Absolute maximum you can lift with a suction pump is 33 feet, and efficiency drops drasticly the more suction head you have, starts getting real nasty after about 10-15' of lift, so I'm guessing your water table must be about 5-10 feet below the bottom of the hole.  If your pump is at the top of the well, then it has to be a suction pump AFAIK.



> Elkimmeg - I was hoping that since the cavity floor is about 6' beneath ground level, and the pipes/pump about 5' feet, I am beneath the frost line and the water would not freeze. I am relying on the ground to do the heating (for a change). However, this is pure speculation. If I do insulate, I would use the sytofoam panels (2" thick?) against the concrete on the walls, and also put it on the underside of the trap door. I wouldn't do the floor. I would seal the corners with foam. Again, this is just a guess. Not sure what to do for heat, light bulb can burn out so might have some sort of timer with a heat plate (for reptiles). Just needs watts dumped in there. Maybe heat tape wrapped around the pump also?



 I would insulate the heck out of the tank cover, and the walls of the tank that are above the frost line.  Below the frost line, the ground temp is usually pretty stable, stays in the 50's year round, and should be enough to keep your chamber warm enough.  Possibly some heat tape on the plumbing and a heater in the space as insurance, but I don't think you'd need them.  I'd also consider insulating the pump house as well.



> TMonter - Straw! Would I put this witin the cavity, or sitting on top of the trap door? The shed has no insulation. Its a nice idea (very natural, etc...) but i am not sure if the heat is enough. And if its at the bottom of the cavity, the cleanup might be a pain after awahile.



Not sure how well that would work, but I would guess in the building, stacked around the walls.



> triptester - I was/am hoping that my "pit" is one of these and everything will just work. The fact that the meter pits are used for fire water, does that mean its not used most of the time? I.e. it withstands prolonged period of still water? That would be exactly what I am doing. But again, seems like its difficult to rely on this.



Again, it depends on if everything stays below the frost line, and you limit the heat loss out the top.



> I seems clear to me that I need to monitor the temperature in the cavity (for my own peace of mind). Does anyone know of a setup that I can buy to do this? It would record the temperature, and I would be able to monitor this on the web, or it would email me if the temperture drops below T. I would need this for the house also incase there is power failure, etc... At least I could drive up there and start a fire in my high-efficiency fireplace and keep the house warm.

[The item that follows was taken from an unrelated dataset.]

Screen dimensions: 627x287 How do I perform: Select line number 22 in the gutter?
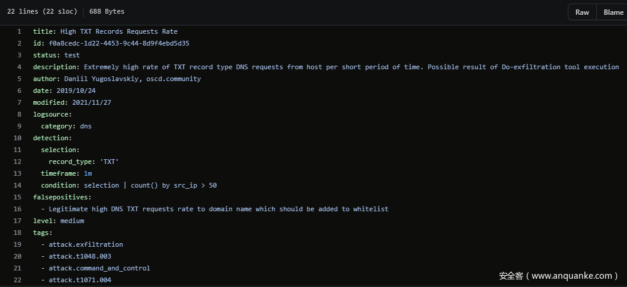[17, 280]
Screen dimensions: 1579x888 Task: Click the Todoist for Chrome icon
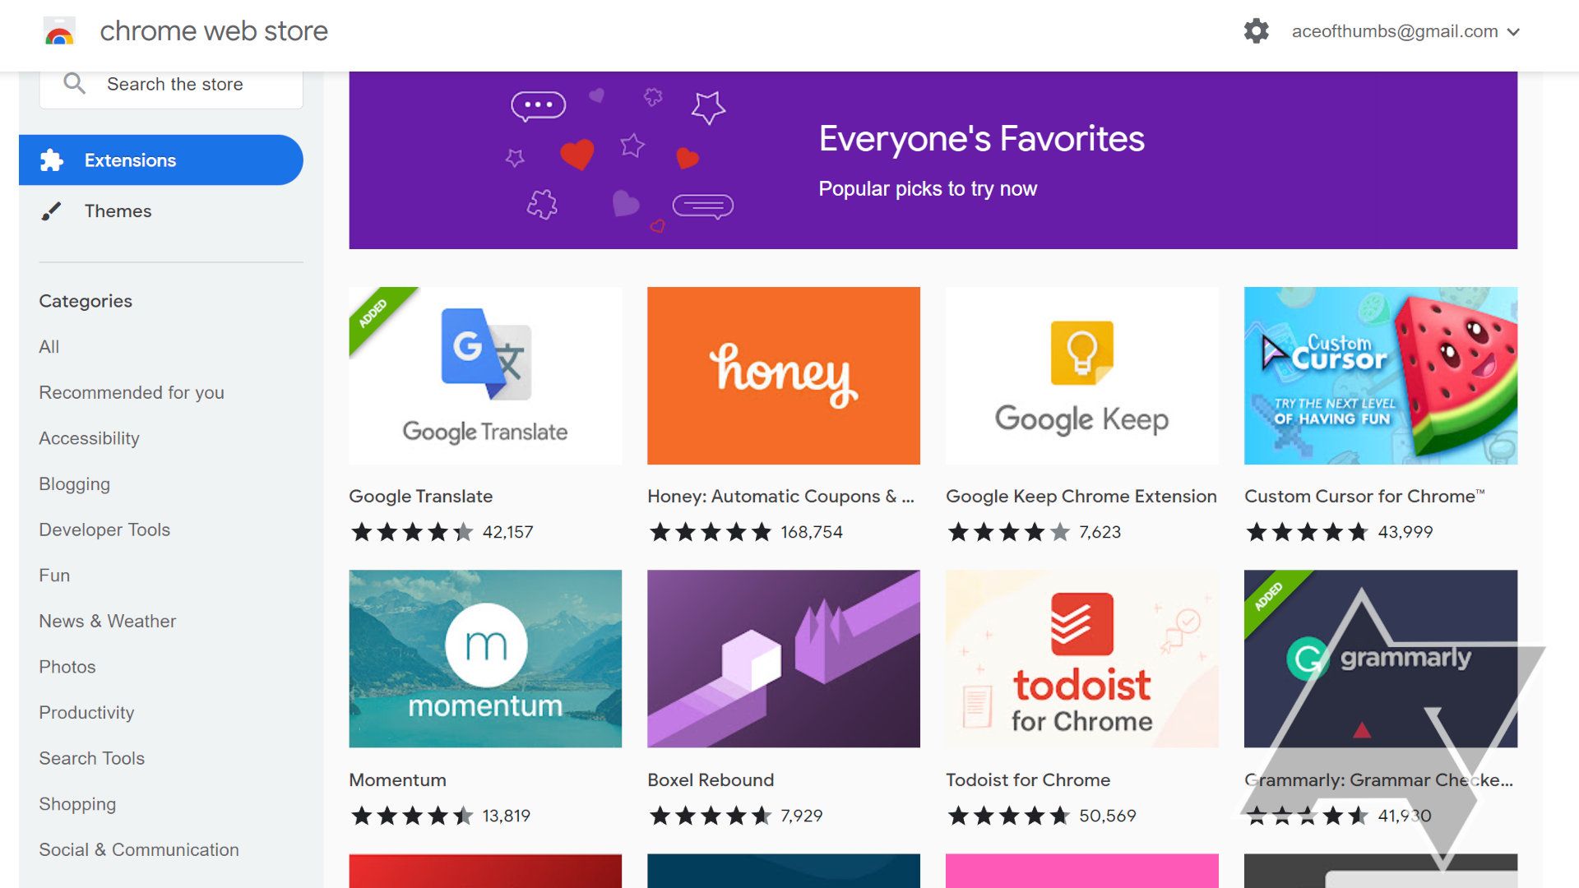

There are all sorts of temperature monitoring setups out there which can be programmed to do either live monitoring feeds to a website, e-mail you, or even call you on the telephone (at multiple numbers perhaps) - some of these can also be tied into burglar alarms.  You could even make a deal with someone local to respond if needed?  The monitoring part is probably one of the easiest things to solve, just takes throwing a moderate sum of money at the problem - how much depends on how fancy you want to get.

Gooserider


----------



## JustWood (Nov 17, 2007)

I have a well house similar to this but no structure over it .  Just a water tight cover.  In 15 years have never insulated it and have never had a freeze up. We do get up to 4 feet of snow which does help insulate the cover.


----------



## freebird77 (Nov 23, 2007)

I useddd to have a similar setup with my jet pump. Had to have heat tapes and a couple heat lamps, which work, and fortunatly, the power never went out when it was very cold Good luck


----------



## yurij (Nov 23, 2007)

Thanks for all the responses. I attached a picture of the inside of the pump house. I have decided to 
1) seal the crack around the foundation so there is no leaking. The builder dug aournd the pump house to expose the crack, cleaned it out as best he could, and filled it with hydraulic cement. Inside and out. 
2) i will insulate the walls and the ceiling of the trap door with 1 or 2" of polystyrene (or something similiar)
3) i will add a small heater there in the pump house
4) i will NOT put heat tape around the pipes or pump, i figure the small heater should be enough.
5) i will put some sensors in there to record the temperature. to make sure that what i've done is enough.

btw, the town of hunter code inspector tells me that several years ago it was so cold one winter that the frost line was 8'. he said several water lines froze (his also) for several weeks. so much for the 4' rule of thumb.


----------



## Gooserider (Nov 23, 2007)

Sounds like a reasonable plan...  Should provide protection aganst all but the sort of winter the inspector was telling you about - if you get one of those, there isn't going to be much you can do about it, so not much sense in worrying...

Gooserider


----------



## laynes69 (Nov 26, 2007)

All that you need is an extension cord and a clamp on aluminum light. Last year we had a freeze up on the 1/4 inch line on the points. Dad told me I have to plug it in when it gets close to zero. We had below zero weather for about 4 days and thats all it took. So when Its cold, I just plug in the heat lamp and it does just fine. On occasion just peek to make sure there is light. Works like a charm.


----------